Читаем Буря в полдень полностью

Я не расслышал, что ответил шофер. Креве вернулся в машину и еще долго возмущался беспорядком на дорогах и нахальством шофера, мол, каждый грузовик обязан пропустить вперед легковую машину, да еще правительственную! Откровенно говоря, такое волнение Креве показалось мне преувеличенным и даже комичным, но оно соответствовало характеру писателя, упорному, не уступающему ни в чем, хотя вообще-то ласковому и доброму.

Ко мне Креве всегда относился добродушно. Но однажды он, кажется, порядком на меня рассердился. Дело обстояло так. Я обмолвился, что в нашем Комиссариате работает опытный главный бухгалтер, который умело распоряжается финансами, составляет сметы и отлично проводит все финансовые операции. Это я сказал вскользь, между прочим. Но Креве не забыл о моем рассказе. Однажды, когда мы ехали с ним в Каунас, он начал просить, чтобы я уступил этого бухгалтера будущей Академии наук. Зная, что в таком многоотраслевом учреждении, каким тогда был наш Комиссариат, без опытного бухгалтера можно сломать шею, я не согласился. Но Креве не успокоился. На эту же тему он разговаривал бо́льшую часть дороги, используя все возможные и невозможные аргументы. Я держался за свое. Креве волновался, нервничал, даже переменился в лице. Но я, видя настойчивость своего бывшего профессора, тоже заупрямился. Почувствовав, что ничего не выйдет, Креве вдруг замолк и перестал отвечать на мои вопросы. Съежившись в углу машины, он так и не проронил ни слова до самого Каунаса. Когда в Каунасе мы остановились у его квартиры на аллее Видунаса и он вышел из машины, я спросил, когда заехать за ним в Вильнюс. Но Креве не ответил и, даже не подав руки, ушел. Я был удивлен и чувствовал себя неловко, но я ведь и правда не мог удовлетворить его просьбу… Целый месяц Креве избегал меня, да и я, — как теперь вижу, напрасно, — не торопился снова наладить с ним дружеские отношения.

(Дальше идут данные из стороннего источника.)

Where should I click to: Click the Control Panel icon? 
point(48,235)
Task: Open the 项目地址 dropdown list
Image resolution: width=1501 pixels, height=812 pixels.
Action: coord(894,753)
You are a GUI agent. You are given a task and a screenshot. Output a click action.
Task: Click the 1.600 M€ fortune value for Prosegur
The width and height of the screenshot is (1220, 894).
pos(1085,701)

Подготовительные работы кончились, и в январе 1941 года правительство приняло решение об учреждении Академии наук Литовской ССР. Первым президентом Академии, как и можно было ожидать, в апреле избрали Винцаса Креве, а первые заседания проходили в библиотеке Врублевских, в теперешнем читальном зале библиотеки Академии наук. Начало было весьма скромным, — когда правительство утвердило Устав Академии, несколько виднейших ученых республики стали ее членами и членами-корреспондентами, и началась дальнейшая организация научного учреждения, уже не на бумаге, а в жизни.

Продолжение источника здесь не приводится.